Over the course of his career he handled 45 punt returns for 285 return yards. Darden holds Cleveland Browns franchise records with 45 career interceptions, 10 single-season interceptions and 820 interception return yards. Two of Darden's Browns teams went to the playoffs. His rookie year, the 10–4 1972 Browns went to the 1972-73 NFL playoffs under head coach Nick Skorich, but lost in the first round to the Miami Dolphins 20–14. The 11–5 1980 Browns went to the 1980-81 NFL playoffs under head coach Sam Rutigliano, but lost in the first round to the Oakland Raiders 14–12.

Darden was ranked 47th on the Cleveland Browns top 100 players list.

== Post-football ==
In 1985, government informant, David Rice, testified in Cuyahoga County Common Pleas Court that Darden was listed as a suspected dealer of cocaine in a document that he had been given by the Federal Bureau of Investigation while he was being wired with a hidden microphone. Darden was vociferous in his denial of the claim.
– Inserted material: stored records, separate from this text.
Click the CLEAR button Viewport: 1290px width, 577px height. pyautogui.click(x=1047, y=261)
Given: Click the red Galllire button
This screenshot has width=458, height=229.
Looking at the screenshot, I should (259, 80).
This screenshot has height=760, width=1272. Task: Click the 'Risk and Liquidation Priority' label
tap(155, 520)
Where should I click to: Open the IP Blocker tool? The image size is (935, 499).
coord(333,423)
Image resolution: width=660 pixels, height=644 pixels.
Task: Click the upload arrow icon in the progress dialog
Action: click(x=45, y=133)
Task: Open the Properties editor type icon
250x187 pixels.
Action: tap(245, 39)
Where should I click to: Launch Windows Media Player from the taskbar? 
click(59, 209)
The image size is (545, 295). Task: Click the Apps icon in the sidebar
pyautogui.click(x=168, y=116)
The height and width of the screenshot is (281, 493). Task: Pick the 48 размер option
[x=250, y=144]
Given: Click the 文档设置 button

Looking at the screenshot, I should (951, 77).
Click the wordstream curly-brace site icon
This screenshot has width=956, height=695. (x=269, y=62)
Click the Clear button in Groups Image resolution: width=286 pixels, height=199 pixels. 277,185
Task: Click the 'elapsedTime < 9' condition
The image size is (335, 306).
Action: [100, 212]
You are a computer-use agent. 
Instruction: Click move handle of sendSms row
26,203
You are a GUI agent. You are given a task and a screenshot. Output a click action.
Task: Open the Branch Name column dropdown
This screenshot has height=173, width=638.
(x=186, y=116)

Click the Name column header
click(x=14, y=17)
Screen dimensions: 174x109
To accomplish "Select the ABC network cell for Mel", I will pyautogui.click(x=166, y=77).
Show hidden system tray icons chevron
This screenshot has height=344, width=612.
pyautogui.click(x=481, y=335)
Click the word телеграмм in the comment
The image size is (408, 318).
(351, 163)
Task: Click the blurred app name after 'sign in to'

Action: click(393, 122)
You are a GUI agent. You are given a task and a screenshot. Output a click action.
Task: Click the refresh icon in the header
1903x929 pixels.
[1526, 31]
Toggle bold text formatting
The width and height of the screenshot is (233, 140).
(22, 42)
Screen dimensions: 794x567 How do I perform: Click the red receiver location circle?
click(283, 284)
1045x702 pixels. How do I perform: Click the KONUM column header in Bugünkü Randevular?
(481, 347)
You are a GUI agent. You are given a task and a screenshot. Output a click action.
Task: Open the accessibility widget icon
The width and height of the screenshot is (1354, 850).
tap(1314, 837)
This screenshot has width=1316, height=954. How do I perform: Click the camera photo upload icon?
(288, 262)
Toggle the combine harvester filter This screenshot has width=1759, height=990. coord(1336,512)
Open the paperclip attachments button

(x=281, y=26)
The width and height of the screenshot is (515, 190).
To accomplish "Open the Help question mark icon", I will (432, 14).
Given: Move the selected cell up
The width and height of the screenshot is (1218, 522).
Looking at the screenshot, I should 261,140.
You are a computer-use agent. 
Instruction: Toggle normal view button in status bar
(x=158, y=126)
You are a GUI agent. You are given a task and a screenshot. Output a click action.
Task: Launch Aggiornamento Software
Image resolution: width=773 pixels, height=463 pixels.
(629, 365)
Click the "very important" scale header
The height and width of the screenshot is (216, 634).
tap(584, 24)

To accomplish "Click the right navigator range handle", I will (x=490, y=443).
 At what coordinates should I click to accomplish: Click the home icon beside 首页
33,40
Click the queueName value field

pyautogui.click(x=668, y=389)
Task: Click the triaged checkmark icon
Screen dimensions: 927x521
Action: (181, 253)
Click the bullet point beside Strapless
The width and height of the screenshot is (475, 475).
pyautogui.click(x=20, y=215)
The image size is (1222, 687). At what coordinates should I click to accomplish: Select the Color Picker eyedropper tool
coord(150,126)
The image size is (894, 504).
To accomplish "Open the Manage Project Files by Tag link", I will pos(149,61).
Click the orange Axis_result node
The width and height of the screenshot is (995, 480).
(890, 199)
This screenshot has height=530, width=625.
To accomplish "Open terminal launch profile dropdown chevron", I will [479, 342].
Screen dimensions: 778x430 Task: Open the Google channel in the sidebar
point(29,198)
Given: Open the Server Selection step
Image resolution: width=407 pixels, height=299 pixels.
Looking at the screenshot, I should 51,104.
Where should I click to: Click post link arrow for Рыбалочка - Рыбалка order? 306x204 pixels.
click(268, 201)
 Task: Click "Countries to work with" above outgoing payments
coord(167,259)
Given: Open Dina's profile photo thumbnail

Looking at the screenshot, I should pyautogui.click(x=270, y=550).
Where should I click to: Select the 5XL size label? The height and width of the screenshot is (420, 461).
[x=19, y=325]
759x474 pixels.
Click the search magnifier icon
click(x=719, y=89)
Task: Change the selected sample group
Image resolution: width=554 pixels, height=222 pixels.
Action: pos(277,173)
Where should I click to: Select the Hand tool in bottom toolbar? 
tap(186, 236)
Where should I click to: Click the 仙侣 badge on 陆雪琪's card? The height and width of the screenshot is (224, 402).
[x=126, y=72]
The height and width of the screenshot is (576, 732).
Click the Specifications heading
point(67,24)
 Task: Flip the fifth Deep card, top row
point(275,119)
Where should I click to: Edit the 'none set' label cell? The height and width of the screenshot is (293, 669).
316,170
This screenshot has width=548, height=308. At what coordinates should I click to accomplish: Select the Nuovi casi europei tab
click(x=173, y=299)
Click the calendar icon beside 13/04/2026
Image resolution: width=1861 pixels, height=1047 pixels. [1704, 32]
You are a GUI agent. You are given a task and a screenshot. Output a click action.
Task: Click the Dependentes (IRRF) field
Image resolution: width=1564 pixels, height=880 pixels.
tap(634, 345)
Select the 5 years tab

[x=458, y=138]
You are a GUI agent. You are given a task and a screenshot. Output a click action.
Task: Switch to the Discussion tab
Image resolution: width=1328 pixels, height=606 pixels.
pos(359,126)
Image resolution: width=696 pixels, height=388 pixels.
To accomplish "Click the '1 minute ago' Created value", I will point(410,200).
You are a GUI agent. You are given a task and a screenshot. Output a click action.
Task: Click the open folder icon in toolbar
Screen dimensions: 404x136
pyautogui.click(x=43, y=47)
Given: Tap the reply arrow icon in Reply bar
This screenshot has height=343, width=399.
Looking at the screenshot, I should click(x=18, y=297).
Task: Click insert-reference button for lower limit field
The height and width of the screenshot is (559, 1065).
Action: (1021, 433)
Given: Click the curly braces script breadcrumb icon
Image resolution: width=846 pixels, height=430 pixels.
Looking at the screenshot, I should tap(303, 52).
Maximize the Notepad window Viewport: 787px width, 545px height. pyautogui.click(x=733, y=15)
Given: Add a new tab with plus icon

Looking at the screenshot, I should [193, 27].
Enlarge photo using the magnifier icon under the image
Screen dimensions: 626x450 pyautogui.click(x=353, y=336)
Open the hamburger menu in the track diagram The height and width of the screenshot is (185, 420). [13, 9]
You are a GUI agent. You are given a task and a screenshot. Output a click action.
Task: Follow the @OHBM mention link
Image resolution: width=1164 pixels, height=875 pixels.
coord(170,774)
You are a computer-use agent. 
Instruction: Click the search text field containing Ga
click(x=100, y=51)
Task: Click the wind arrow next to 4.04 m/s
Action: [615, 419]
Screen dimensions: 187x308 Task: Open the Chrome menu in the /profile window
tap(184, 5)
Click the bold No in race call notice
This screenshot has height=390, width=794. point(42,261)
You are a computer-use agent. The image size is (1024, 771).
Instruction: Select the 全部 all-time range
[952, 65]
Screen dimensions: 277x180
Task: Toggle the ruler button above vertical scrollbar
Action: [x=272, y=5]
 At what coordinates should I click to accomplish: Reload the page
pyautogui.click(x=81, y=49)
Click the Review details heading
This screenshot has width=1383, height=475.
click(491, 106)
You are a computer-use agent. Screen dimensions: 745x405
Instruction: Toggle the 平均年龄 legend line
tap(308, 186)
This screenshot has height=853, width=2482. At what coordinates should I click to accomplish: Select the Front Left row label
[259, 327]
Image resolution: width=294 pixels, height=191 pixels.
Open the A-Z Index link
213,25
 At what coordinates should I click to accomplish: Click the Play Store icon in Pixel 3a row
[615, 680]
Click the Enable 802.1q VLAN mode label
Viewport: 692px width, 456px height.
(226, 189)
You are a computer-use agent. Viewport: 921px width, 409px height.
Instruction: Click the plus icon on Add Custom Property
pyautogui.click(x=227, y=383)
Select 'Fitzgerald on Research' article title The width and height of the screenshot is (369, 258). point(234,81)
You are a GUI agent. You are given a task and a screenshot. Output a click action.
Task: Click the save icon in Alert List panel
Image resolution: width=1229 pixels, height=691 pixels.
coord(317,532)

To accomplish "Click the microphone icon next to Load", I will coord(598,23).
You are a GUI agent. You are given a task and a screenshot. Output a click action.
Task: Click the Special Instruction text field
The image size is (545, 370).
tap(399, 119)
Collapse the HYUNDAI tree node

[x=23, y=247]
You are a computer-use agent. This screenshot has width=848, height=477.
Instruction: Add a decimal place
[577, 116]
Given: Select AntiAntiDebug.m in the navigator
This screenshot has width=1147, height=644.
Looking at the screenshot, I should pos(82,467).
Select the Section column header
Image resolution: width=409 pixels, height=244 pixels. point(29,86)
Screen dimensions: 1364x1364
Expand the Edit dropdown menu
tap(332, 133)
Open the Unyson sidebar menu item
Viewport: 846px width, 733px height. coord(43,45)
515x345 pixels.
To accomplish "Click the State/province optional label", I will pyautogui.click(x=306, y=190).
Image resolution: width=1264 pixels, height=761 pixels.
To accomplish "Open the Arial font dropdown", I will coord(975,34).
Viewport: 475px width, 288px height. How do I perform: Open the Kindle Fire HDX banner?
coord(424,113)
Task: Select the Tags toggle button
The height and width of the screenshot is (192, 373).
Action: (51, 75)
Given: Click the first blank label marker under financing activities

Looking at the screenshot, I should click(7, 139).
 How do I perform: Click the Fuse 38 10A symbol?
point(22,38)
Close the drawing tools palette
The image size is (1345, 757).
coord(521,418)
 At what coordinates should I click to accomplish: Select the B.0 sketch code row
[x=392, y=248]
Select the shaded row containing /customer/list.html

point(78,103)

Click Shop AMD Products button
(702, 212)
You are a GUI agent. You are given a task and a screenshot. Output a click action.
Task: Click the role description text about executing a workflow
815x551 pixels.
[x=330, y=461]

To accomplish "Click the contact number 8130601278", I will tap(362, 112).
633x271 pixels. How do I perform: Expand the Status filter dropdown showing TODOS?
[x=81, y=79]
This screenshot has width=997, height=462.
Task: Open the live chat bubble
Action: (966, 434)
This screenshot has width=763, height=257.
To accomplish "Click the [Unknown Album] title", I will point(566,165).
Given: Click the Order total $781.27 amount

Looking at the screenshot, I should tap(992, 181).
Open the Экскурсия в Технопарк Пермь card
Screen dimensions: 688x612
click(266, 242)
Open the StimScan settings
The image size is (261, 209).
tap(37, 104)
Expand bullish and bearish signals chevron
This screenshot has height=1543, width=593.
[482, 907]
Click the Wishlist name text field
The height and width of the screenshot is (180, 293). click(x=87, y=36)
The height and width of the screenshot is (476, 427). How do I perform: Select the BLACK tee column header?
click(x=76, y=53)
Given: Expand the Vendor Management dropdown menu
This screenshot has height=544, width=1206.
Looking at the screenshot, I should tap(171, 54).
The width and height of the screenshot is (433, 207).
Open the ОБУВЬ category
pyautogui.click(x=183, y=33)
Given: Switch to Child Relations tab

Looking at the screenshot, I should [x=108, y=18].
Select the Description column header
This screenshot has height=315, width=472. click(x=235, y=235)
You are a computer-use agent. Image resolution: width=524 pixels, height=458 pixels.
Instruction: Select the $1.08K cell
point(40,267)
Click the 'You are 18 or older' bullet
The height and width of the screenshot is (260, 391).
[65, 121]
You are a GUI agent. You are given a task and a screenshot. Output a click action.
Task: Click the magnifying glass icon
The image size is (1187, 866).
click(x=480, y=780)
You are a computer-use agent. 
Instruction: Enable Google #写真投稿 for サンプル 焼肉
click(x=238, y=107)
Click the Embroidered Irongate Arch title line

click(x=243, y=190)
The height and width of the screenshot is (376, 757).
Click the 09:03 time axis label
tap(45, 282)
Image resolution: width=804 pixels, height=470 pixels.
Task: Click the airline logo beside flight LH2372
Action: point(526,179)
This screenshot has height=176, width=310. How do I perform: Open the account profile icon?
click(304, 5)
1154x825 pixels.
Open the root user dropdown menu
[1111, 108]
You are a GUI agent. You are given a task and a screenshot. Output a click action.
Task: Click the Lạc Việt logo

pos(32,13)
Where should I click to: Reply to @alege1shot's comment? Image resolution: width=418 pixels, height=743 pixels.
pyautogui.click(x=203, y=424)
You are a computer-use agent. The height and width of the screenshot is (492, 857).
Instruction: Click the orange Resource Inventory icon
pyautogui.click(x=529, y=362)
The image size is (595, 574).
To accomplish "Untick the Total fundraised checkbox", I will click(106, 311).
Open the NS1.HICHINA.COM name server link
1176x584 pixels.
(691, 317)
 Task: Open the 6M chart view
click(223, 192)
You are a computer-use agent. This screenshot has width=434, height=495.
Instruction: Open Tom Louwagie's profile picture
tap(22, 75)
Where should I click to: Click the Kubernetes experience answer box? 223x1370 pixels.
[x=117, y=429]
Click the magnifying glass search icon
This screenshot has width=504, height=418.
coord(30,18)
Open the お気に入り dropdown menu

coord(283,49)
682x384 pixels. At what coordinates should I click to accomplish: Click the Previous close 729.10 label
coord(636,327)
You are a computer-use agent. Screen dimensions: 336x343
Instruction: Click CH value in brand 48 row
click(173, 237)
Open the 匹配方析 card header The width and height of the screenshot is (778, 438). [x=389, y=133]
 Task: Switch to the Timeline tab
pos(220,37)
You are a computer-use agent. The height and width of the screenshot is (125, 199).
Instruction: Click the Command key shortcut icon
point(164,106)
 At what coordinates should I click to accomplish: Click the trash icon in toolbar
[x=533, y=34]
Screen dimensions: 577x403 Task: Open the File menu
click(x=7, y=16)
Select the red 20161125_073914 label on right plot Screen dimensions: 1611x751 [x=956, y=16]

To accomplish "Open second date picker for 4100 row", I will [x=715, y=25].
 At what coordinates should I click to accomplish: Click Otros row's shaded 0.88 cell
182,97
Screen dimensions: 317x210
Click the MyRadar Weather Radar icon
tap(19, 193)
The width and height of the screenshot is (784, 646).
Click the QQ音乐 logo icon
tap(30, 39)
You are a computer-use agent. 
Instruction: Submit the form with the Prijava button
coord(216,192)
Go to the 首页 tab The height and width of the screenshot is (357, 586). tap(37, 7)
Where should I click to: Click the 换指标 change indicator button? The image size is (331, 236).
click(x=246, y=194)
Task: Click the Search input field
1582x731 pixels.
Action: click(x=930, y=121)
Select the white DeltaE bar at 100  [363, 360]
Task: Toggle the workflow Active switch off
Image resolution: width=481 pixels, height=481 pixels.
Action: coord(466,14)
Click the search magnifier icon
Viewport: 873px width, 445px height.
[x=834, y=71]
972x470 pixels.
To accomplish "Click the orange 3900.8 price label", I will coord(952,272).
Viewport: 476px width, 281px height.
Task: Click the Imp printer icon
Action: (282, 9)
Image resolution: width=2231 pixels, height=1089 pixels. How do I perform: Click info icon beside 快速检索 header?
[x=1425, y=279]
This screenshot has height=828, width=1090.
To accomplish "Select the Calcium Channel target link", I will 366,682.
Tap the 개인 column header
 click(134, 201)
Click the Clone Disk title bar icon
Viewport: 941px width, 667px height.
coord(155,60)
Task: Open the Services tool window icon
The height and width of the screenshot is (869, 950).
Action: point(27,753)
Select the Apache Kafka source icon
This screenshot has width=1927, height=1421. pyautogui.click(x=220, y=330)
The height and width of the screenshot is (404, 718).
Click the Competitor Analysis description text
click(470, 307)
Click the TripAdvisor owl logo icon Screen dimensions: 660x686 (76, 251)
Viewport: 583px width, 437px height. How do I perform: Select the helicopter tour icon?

Darden has served as a professional sports agent and represented Tony Boles. In 1990, he invested $25,000 in Boles by hosting him in Cleveland, Ohio and working him out with athletic trainers. At the time he was Cleveland-based sports agent. During Darden's career as an agent he represented an assortment of NFL and National Basketball Association players and prospects including Felix Wright and Chris Calloway. He was a supporter of Maurice Clarett's attempt to challenge the NFL draft's eligibility rules. In 1998, when the NFL reissued a franchise in Cleveland, Darden was part of one of the six bidding groups. In 1999, he owned a security company in Cedar Rapids, Iowa. As of 2006, Darden was a business consultant living in Cedar Rapids.